This text was created from my paper titled “Aligning Documentation and Q&A Forum through Constrained Decoding with Weak Supervision” accepted in ICSME 2023. The paper is available here.

Stack Overflow (SO for short) is a popular Q&A forum for software developers. It contains a wealth of information on a wide range of programming topics, but it can be difficult to find the relevant information quickly and efficiently. Moreover, SO users often reference external websites like blogs, tutorials, and documentation in their answers. SO plays a supplementaty role to official documentation (DOC for short) by offering practical examples. From our preliminary analysis, we found that 53 out of 200 sampled StackOverflow answers included at least one documentation (DOC) link. The process fo simultaneously searching for relevant documentation and StackOverflow posts is time-consuming and inefficient due to their disconnected nature.

To solve this problem, we proposed DOSA (short for Documentation & StackOverflow Alignment), a novel approach to turn LLMs into a domain-specific retriever capable of determining the specific section within the DOC to which a given SO question belongs.

Here is the overview of our approach.

We first extract categories and subcategories from the documentation. Here is a snippet from the Flask documentation,

Section headings categorize text within them, like ‘API’ as the top-level category and sub-headings as sub-categories, such as ‘JSON Support.’ Text within the API category is labeled ‘API,’ and text under the JSON Support sub-category is labeled ‘JSON Support’ as well as ‘API.’ We group three sentences together to create an example and continue this pattern to form a tree-like structure. As a starting point, we chose two popular topics, Python and Flask, to study the feasibility of our method.
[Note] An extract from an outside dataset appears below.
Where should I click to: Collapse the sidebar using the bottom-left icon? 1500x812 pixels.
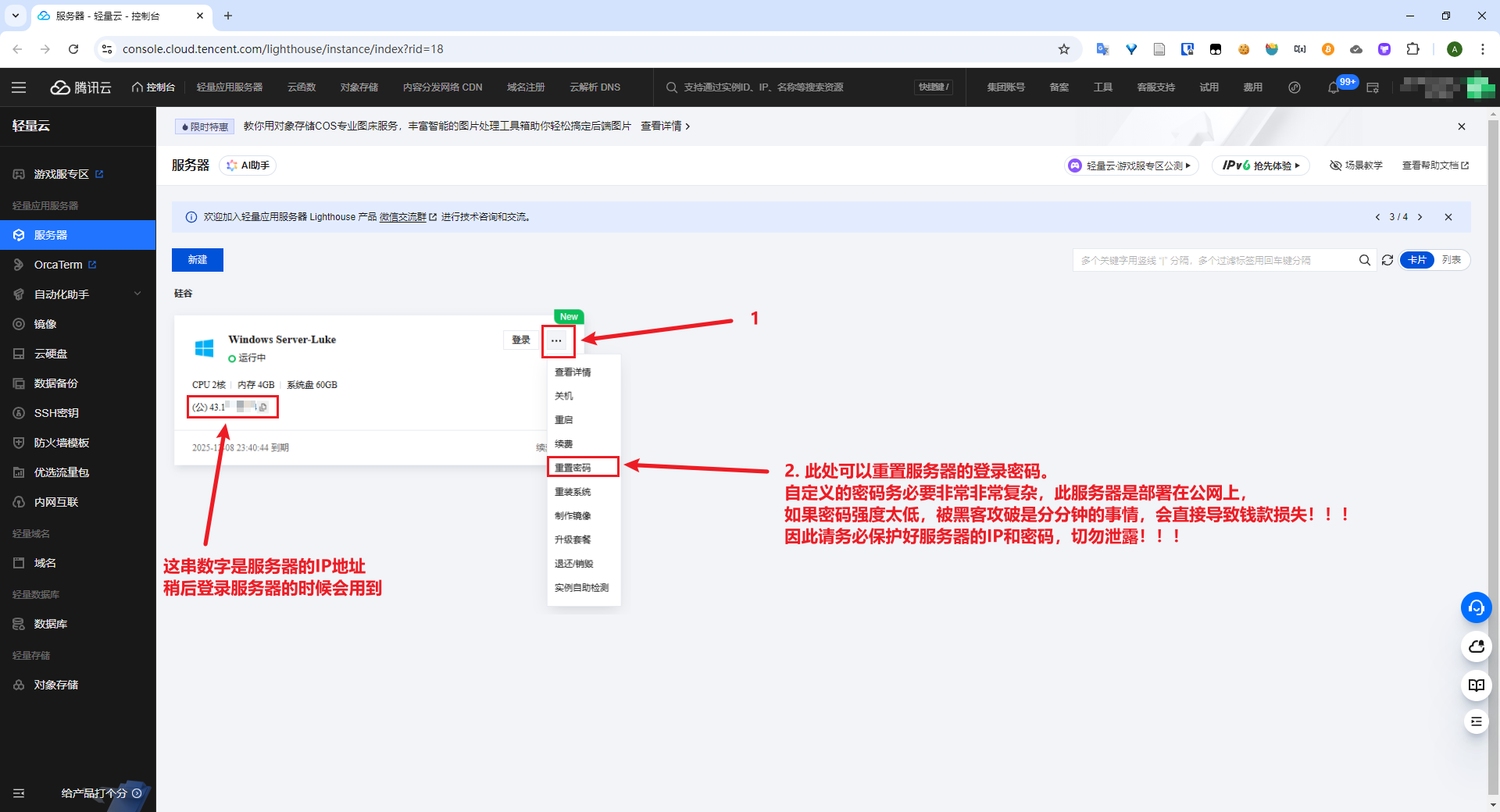pos(19,793)
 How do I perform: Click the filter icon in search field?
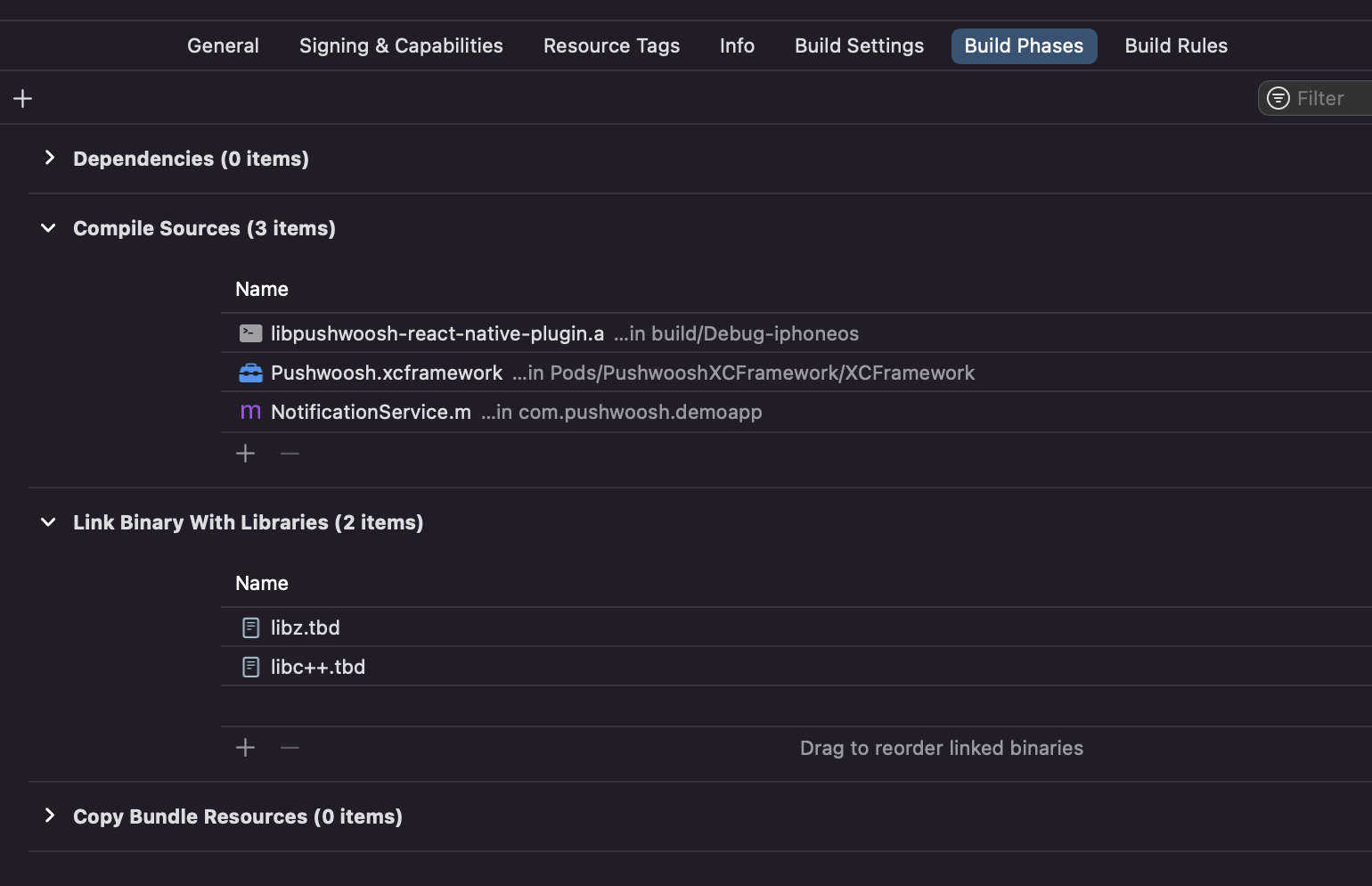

We then collect StackOverflow posts related to Python and Flask for our evaluation. We randomly sampled 200 posts from the Stack Overflow dataset, focusing on both the ‘Python’ and ‘Flask’ tags. Two of our authors independently labelled these posts to specific topics within Python or Flask documentation, using categories and subcategories extracted from the documentation as labels.

We then fine-tune the LLM on the documentation corpus. We use the fine-tuned LLM to generate labels for StackOverflow posts. There is no existing dataset mapping between StackOverflow questions and documentation. Conventional ML approaches require extensive human-labeled data, which isn’t available. That’s why DOSA uses LLMs to perform this task in a zero-shot manner, leveraging their language comprehension capabilities fine-tuned on Documentation to establish connections to StackOverflow questions without explicit training data.

The first part of our DOSA approach involves weak supervision. We fine-tune the model using data scraped from documentation. Later, we test it on a manually labeled dataset of StackOverflow questions. While our training and evaluation data differ, they share similarities. This demonstrates the essence of weak supervision, where the model learns from text extracted from documentation and applies this knowledge to label Stack Overflow questions using categories and subcategories from the documentation

When given an input of our stack overflow question on posting json in flask the expected category and sub-category from the documentation are predicted. LLMs select one token from its entire vocabulary at each decoding step to generate the final output. weak supervision alone is not enough to align stackoverflow questions to documentation categories and sub-categories due to hallucinations from LLMs. so, constrained decoding is introduced to limit the LLM’s vocabulary. Constrained decoding incorporates domain terminology, ensuring that generated tokens align with the labels extracted from the documentation. constrained decoding only affects the generation process and doesn’t impact the fine-tuning process in any way.

We evaluated DOSA on two documentation sites, Python and Flask. We compared DOSA to baselines such as Pyserini, a popular information retrieval technique, and LLMs (GPT-2 and LLaMA) including the performance of each component of DOSA (i.e., weak supervision and constrained decoding). We used the Precision and recall scores to evaluate the performance of each approach.

Our approach offers a practical solution to the persisting problem of aligning SO to DOC, providing a crucial bridging mechanism between advanced LLMs and the realm of precise information retrieval. We established a foundation for aligning various documentation resources within the same domain. Future work can capitalize on these findings to not only amplify the generalizability, performance, and utility of the proposed approach but also to extend its application to broader domains beyond programming. Exploring innovative methods for categorizing diverse types of technical documents is also a promising avenue for future exploration.